_TASK INPUT_.
#####
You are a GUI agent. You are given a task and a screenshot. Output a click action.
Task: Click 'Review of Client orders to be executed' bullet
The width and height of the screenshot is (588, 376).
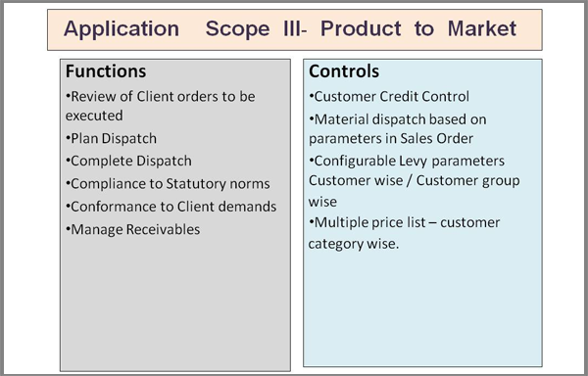tap(160, 106)
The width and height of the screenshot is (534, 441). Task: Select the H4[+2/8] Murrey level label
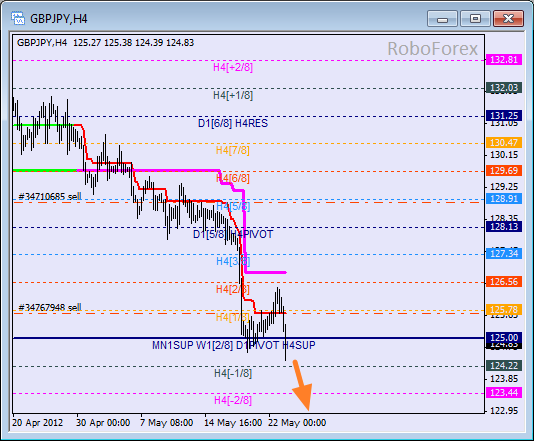233,67
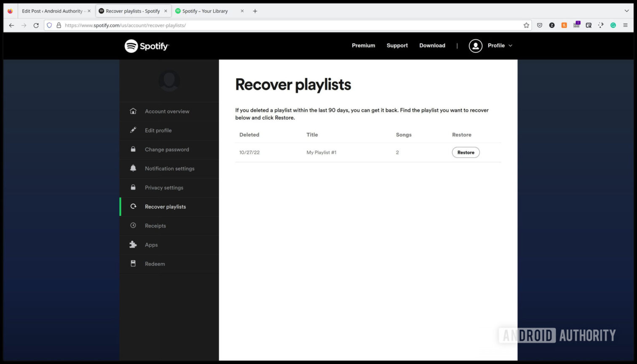Switch to Spotify – Your Library tab
The width and height of the screenshot is (637, 364).
(205, 11)
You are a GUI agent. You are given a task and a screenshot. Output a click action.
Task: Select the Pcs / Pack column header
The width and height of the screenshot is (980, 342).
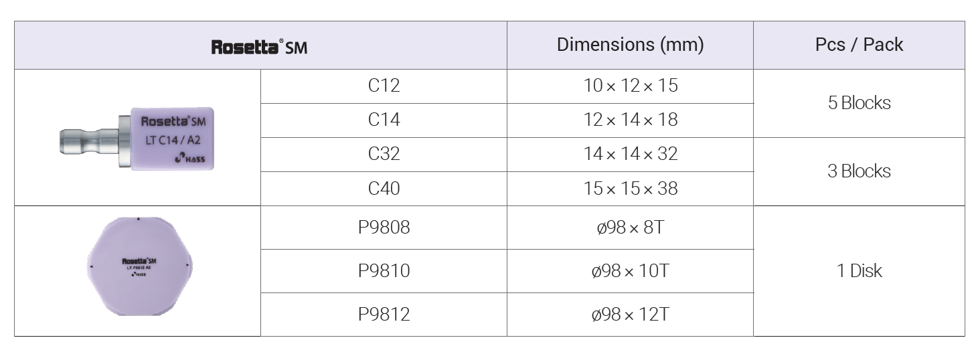(x=859, y=46)
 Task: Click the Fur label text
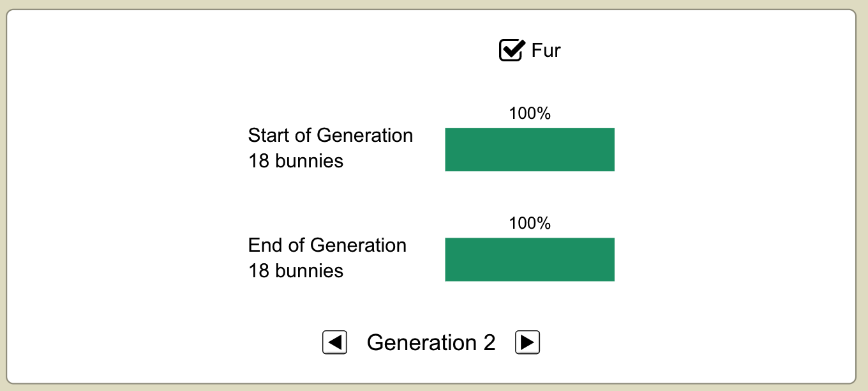546,50
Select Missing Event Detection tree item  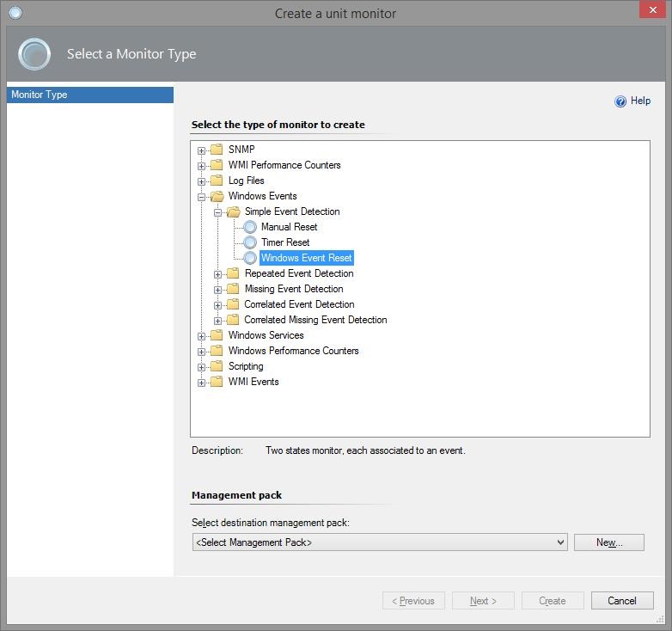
#####
_EXERCISE_. Each line from the start of the listing above through the line with "Task: Select the Pcs / Pack column header" is what to output, exactly as written and without pictures.

_WORKED SOLUTION_.
You are a GUI agent. You are given a task and a screenshot. Output a click action.
Task: Click 'Review of Client orders to be executed' bullet
The width and height of the screenshot is (588, 376).
tap(160, 106)
The width and height of the screenshot is (534, 441). Task: Select the H4[+2/8] Murrey level label
233,67
Switch to Spotify – Your Library tab
The width and height of the screenshot is (637, 364).
(205, 11)
You are a GUI agent. You are given a task and a screenshot. Output a click action.
Task: Select the Pcs / Pack column header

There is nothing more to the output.